A direita, a extrema-direita e o discurso de Carlos Moedas
Em toda a Europa, a direita moderada tem vindo a assumir a agenda da extrema-direita como forma de recuperar os eleitores perdidos. Esta tendência, que potencia as ideias populistas, autoritárias, xenófobas e misóginas, é particularmente visível na imigração e na segurança.
Isso aconteceu, por exemplo, em França — com Macron a acusar a Nova Frente Popular de ser “totalmente imigracionista” —, na Finlândia — onde o Governo de coligação de direita adotou um conjunto de medidas anti-imigração impostas pela extrema-direita —, na Suécia — cujo Governo incluiu políticas de extrema-direita nas áreas da segurança, imigração e asilo — e na Dinamarca — onde até o Governo social-democrata tem adotado medidas duras contra a imigração.
Também em Portugal temos assistido a uma clara mudança do discurso do Governo no sentido de restringir a imigração, dificultar a legalização dos imigrantes no nosso país, impedindo-os, inclusivamente, de obter o número da Segurança Social, e, assim, de trabalhar legalmente e de ter direitos sociais, deixando-os ainda mais à mercê da exploração. Não se trata de controlar ou regular as entradas, trata-se de eliminar os mecanismos de legalização, condenando os imigrantes à clandestinidade.
Mas não só. O discurso populista tem vindo igualmente a ganhar terreno nas intervenções e nas políticas do Governo, a começar pelo tom securitário do primeiro-ministro a propósito dos incêndios (e, mais recentemente, o tom condescendente com que se referiu aos jornalistas).
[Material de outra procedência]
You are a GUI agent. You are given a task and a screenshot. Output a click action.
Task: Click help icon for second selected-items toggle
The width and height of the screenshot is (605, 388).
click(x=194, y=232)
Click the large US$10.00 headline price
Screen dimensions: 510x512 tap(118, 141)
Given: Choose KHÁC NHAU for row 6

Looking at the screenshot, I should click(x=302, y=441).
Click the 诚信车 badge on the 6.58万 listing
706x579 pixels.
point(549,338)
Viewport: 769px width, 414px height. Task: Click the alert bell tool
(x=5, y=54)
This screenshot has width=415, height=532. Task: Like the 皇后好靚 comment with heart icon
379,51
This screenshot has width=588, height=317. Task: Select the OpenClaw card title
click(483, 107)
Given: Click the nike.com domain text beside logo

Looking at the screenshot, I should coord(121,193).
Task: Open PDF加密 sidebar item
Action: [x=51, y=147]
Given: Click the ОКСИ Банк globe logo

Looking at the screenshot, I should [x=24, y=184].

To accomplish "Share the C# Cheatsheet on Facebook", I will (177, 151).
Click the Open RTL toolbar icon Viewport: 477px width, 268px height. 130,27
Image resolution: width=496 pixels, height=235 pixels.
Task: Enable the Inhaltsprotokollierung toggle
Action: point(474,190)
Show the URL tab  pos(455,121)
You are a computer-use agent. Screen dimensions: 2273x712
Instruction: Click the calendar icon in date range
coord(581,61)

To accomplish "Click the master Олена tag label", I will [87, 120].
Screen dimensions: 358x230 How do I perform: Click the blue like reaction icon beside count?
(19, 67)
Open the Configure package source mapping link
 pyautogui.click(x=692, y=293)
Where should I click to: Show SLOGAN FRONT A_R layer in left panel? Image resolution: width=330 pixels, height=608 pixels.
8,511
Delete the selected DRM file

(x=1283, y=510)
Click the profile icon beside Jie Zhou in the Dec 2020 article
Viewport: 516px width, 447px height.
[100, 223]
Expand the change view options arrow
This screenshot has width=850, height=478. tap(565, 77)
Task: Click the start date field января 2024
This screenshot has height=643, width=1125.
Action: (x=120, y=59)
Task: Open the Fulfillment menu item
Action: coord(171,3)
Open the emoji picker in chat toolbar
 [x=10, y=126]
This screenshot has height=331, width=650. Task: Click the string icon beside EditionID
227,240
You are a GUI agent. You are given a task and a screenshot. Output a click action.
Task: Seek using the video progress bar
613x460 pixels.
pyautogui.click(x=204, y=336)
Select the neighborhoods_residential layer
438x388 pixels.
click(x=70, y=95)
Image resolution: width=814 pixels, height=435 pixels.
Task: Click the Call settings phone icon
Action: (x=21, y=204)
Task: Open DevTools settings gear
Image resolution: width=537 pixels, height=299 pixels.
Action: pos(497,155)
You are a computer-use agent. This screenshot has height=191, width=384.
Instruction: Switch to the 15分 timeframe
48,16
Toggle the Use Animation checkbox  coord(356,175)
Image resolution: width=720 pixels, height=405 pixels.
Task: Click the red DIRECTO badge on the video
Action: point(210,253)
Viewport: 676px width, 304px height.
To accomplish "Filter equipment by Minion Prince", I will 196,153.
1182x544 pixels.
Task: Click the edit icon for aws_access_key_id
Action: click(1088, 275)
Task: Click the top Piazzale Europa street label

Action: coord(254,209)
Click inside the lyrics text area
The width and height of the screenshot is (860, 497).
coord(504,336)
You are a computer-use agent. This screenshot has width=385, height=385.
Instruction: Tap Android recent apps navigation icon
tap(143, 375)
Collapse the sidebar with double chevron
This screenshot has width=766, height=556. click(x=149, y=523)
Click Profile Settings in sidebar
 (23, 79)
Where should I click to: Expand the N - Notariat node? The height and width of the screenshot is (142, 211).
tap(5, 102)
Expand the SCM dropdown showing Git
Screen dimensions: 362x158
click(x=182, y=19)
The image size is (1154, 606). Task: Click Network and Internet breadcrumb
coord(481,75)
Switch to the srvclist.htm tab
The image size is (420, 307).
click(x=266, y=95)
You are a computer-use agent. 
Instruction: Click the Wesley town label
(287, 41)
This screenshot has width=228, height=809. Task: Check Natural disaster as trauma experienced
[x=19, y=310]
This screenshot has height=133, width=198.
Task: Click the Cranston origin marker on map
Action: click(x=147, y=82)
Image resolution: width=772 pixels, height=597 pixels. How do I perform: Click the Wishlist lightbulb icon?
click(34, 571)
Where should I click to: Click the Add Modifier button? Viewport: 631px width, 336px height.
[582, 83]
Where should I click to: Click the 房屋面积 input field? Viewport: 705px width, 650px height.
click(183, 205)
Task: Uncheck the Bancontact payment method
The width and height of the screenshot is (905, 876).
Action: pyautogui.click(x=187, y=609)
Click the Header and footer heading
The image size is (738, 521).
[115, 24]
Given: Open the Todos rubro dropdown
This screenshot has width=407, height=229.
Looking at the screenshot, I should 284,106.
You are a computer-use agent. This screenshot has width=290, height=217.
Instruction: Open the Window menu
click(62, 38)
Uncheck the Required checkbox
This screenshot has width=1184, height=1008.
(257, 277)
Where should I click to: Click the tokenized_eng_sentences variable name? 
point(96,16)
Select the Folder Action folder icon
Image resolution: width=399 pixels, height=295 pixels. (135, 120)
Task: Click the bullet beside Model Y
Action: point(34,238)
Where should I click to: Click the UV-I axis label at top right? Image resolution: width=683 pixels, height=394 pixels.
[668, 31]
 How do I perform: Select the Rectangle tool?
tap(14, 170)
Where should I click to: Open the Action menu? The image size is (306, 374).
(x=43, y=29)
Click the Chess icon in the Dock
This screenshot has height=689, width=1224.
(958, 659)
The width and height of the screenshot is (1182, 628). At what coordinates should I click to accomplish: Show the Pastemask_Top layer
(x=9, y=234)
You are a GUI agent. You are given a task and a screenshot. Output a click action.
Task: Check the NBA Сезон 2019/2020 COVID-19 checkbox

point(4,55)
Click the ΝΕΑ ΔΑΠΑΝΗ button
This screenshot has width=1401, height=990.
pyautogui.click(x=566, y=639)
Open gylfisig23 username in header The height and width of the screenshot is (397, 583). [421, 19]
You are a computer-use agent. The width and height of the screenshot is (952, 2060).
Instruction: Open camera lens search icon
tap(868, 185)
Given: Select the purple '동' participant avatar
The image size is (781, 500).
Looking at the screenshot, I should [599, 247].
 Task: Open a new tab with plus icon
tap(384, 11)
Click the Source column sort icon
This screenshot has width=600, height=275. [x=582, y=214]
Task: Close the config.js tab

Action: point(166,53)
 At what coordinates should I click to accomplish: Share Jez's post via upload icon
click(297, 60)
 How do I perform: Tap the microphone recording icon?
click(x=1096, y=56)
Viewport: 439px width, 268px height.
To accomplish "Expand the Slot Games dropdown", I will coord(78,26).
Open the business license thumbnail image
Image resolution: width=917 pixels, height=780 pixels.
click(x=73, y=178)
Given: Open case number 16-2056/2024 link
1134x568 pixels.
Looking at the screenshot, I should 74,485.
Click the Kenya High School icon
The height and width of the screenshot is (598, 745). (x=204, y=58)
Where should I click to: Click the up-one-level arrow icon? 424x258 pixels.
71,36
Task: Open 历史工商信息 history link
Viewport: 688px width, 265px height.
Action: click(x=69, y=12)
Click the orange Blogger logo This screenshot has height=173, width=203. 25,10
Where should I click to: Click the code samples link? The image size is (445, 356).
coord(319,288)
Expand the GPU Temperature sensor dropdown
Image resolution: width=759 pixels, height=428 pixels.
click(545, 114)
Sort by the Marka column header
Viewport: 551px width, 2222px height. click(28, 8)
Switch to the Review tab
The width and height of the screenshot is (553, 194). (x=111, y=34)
Naturalmente que os incendiários devem ser condenados, no âmbito de processos justos e no quadro da moldura penal para estes crimes, que foi agravada em 2017, mas a intervenção do PM foi simultaneamente uma forma de escamotear as responsabilidades do Governo pelas falhas no combate aos incêndios e de intensificar uma agenda securitária.
O mais grave, no entanto, é a ligação entre imigração e segurança que muitos políticos de direita e extrema-direita têm feito. Estabelecer uma relação de causalidade entre estes temas é falso, perigoso e promotor de conflitos sociais. No “Global Peace Index” de 2023 Portugal foi considerado o 7º país mais pacífico do mundo e, apesar do aumento da imigração, verifica-se que apenas 15% dos reclusos são estrangeiros e que a proporção destes face ao total da população prisional diminuiu 3,8% na última década. Mais: os municípios com maior percentagem de imigrantes têm menos criminalidade, sendo que o que tem aumentado, bem pelo contrário, são os crimes contra imigrantes.
Tão grave como o crescimento da extrema-direita é o facto de a direita (dita) moderada assumir as suas bandeiras. O discurso de Carlos Moedas na comemoração da implantação da República é um exemplo desta apropriação de premissas falsas, alarmistas, xenófobas e geradoras de ódio. Um discurso lamentável, perigoso e irresponsável. O discurso de um político que põe a sua ambição em primeiro lugar e procura a todo o custo ganhar os votos da extrema-direita. Melhor assim, caiu a máscara. Os lisboetas merecem mais e melhor.